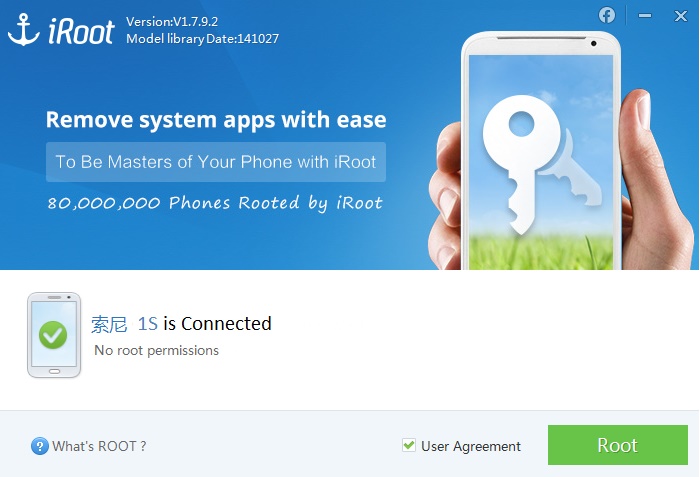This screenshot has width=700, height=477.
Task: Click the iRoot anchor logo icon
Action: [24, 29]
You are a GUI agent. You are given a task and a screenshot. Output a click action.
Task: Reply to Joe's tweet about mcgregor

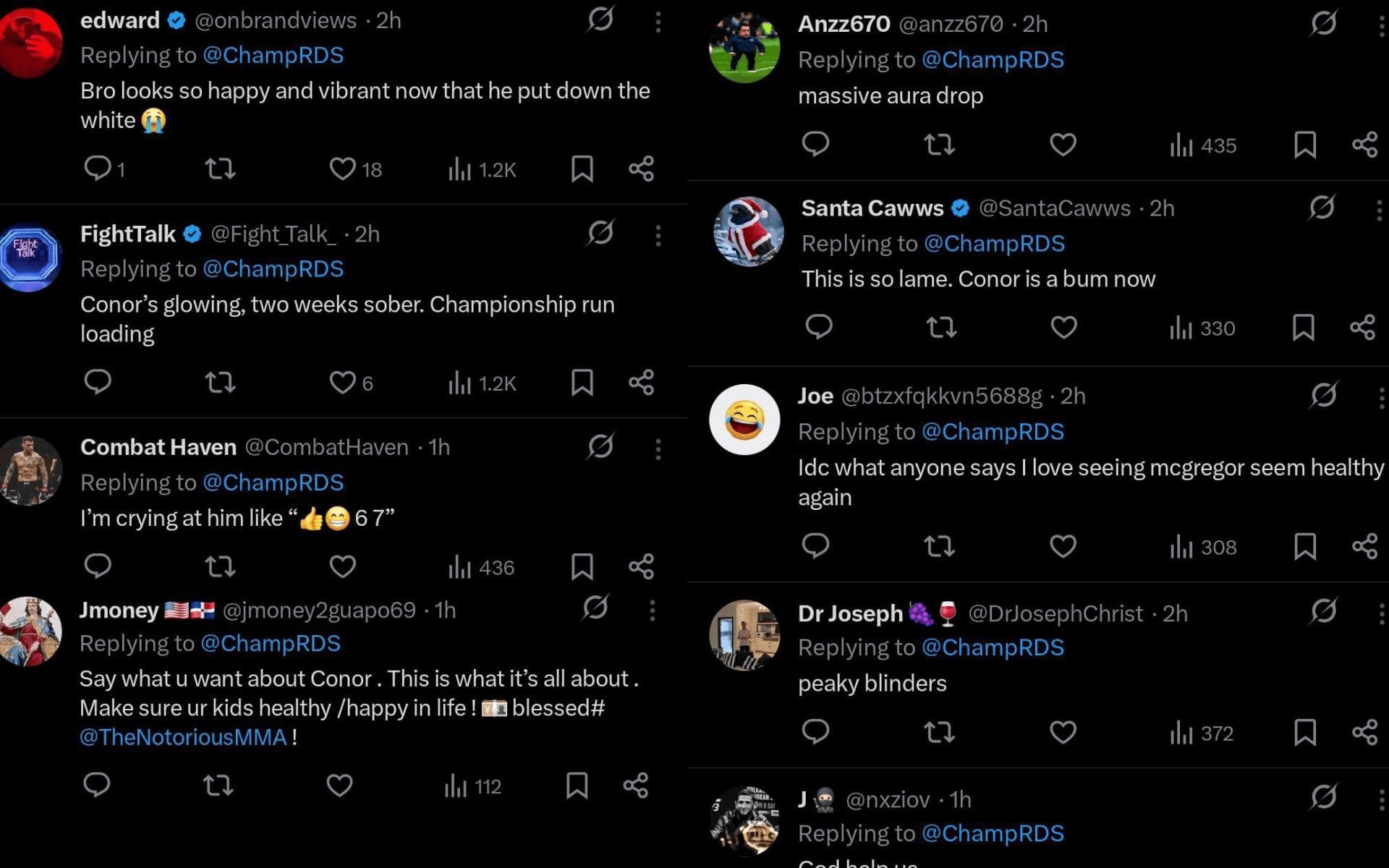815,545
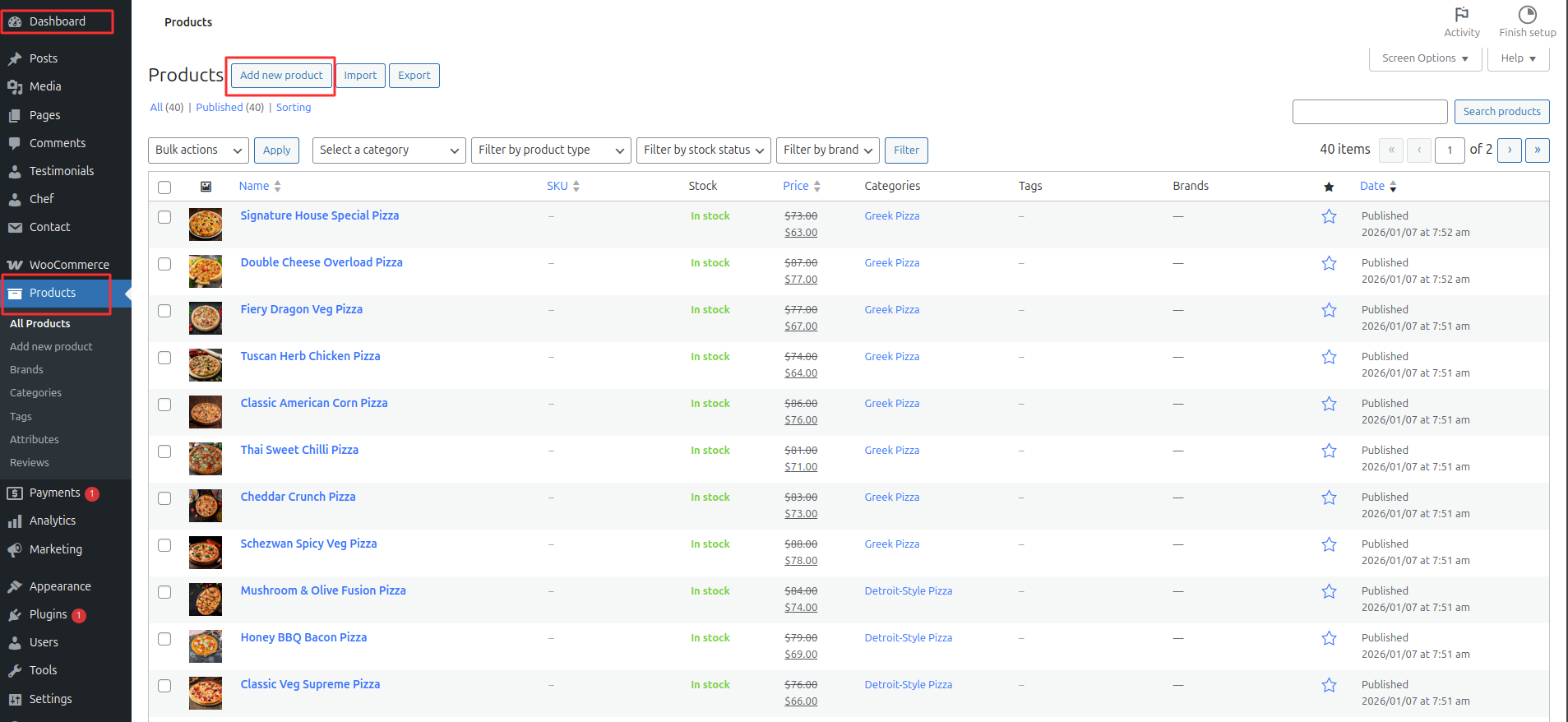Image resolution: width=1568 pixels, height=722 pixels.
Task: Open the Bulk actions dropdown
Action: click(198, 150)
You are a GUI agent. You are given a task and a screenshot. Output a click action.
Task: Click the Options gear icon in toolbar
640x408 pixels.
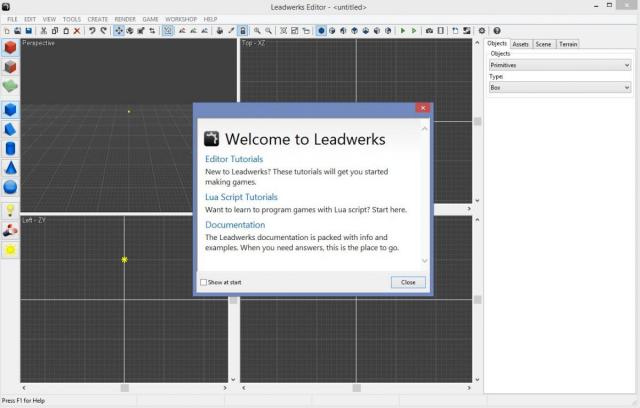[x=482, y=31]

━━━

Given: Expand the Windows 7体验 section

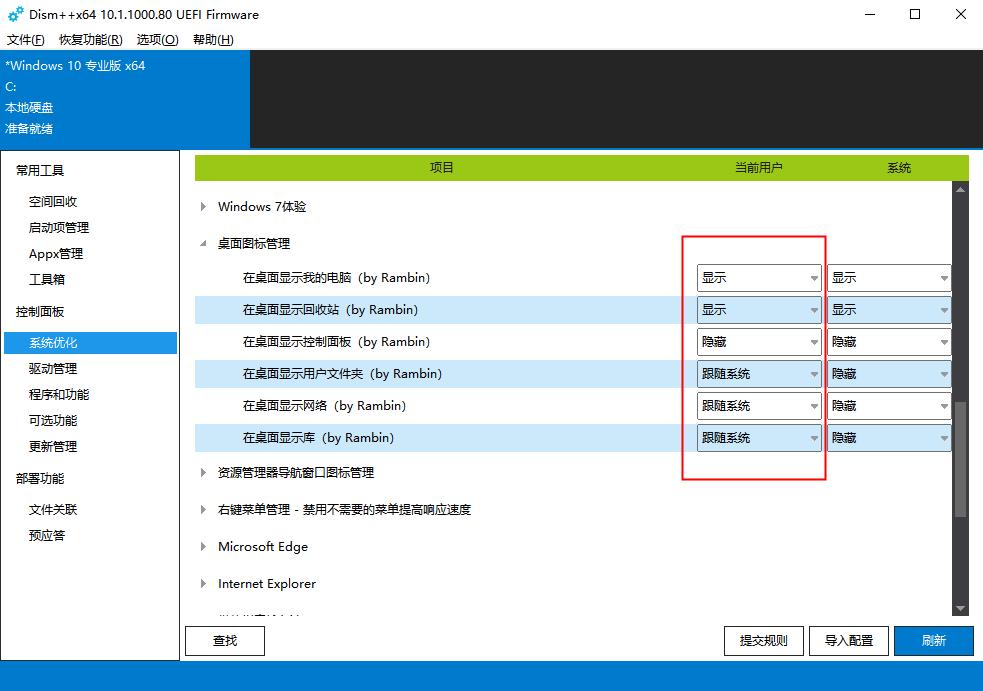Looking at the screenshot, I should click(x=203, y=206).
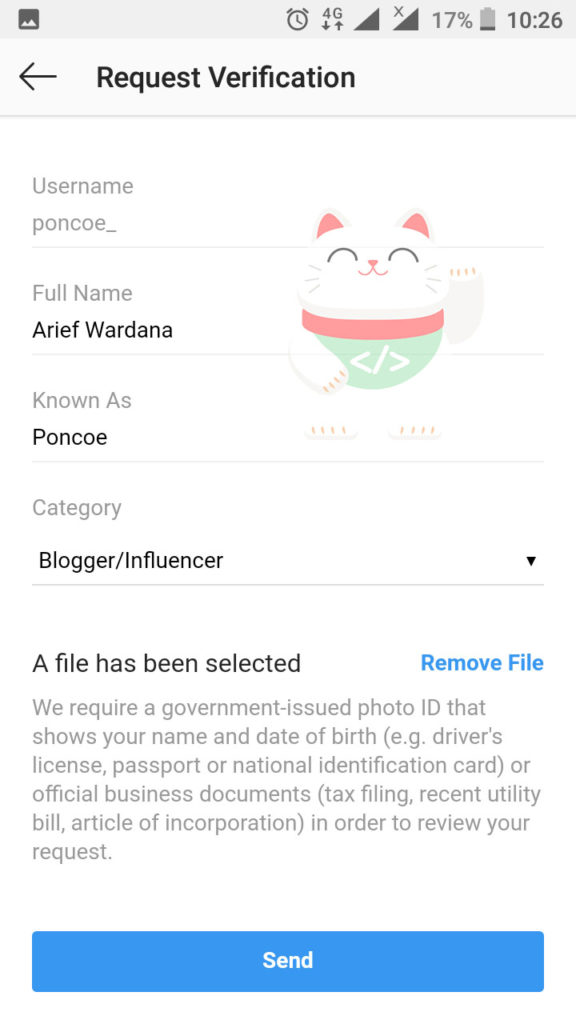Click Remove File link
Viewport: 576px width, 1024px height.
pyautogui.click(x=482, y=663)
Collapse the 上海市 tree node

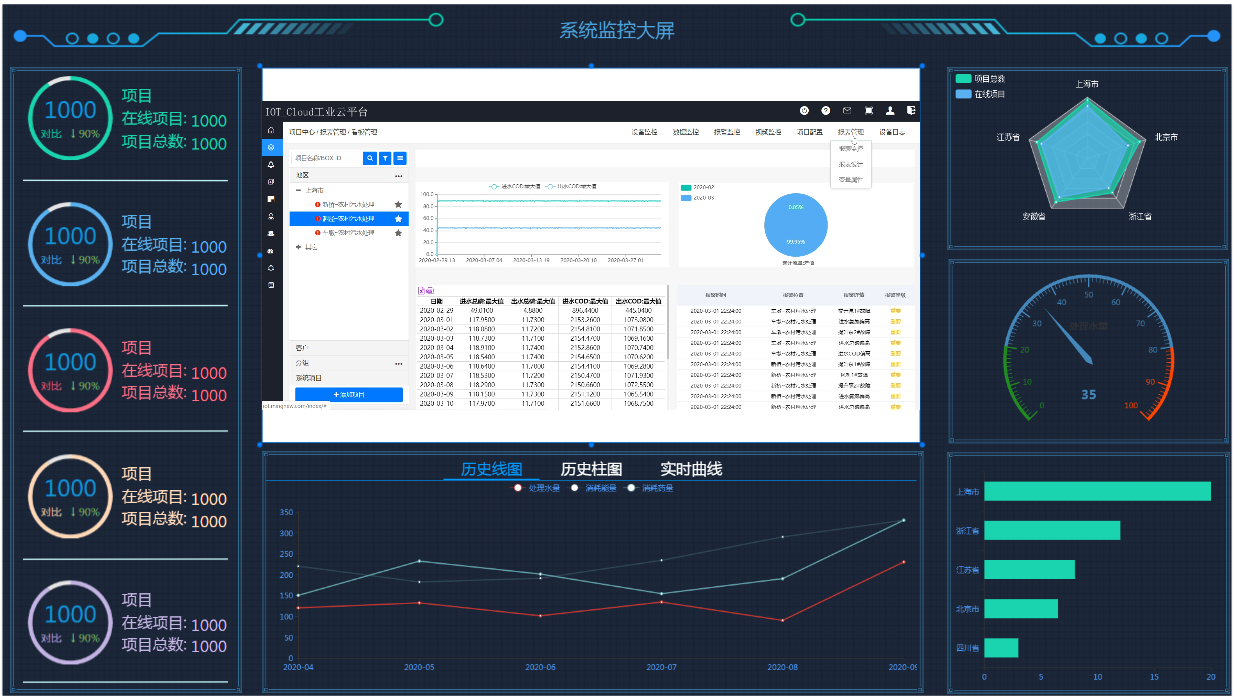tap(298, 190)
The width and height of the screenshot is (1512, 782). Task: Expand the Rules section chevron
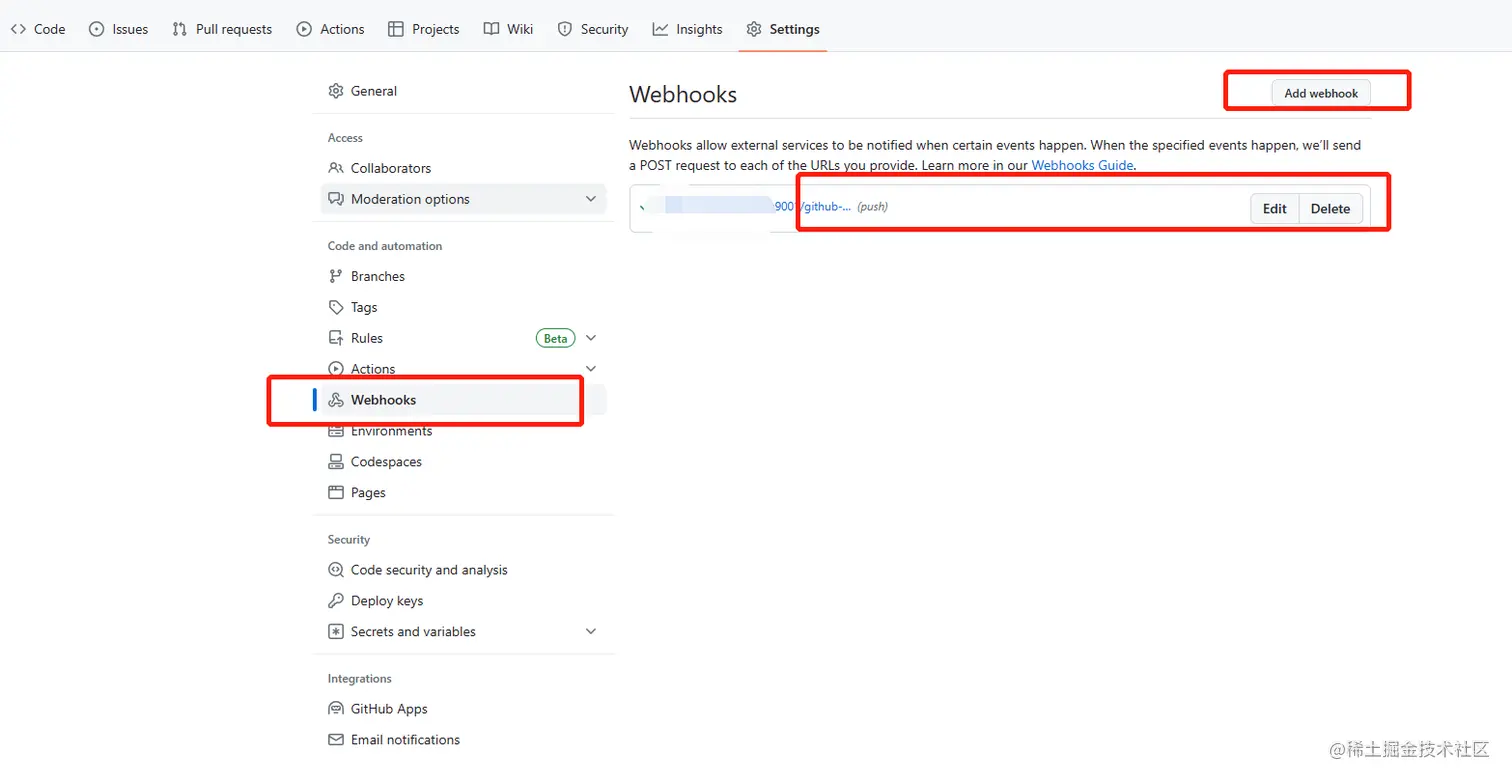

━━━

Copy the lines above exactly, starting at the one with "Given: Expand the Windows 7体验 section" and ending at the one with "The width and", both included. Leave out any pictures and add nothing else.

Given: Expand the Windows 7体验 section

Looking at the screenshot, I should click(x=203, y=206).
Click Remove File link
Viewport: 576px width, 1024px height.
pyautogui.click(x=482, y=663)
Collapse the 上海市 tree node

tap(298, 190)
The width and height of the screenshot is (1512, 782). Task: Expand the Rules section chevron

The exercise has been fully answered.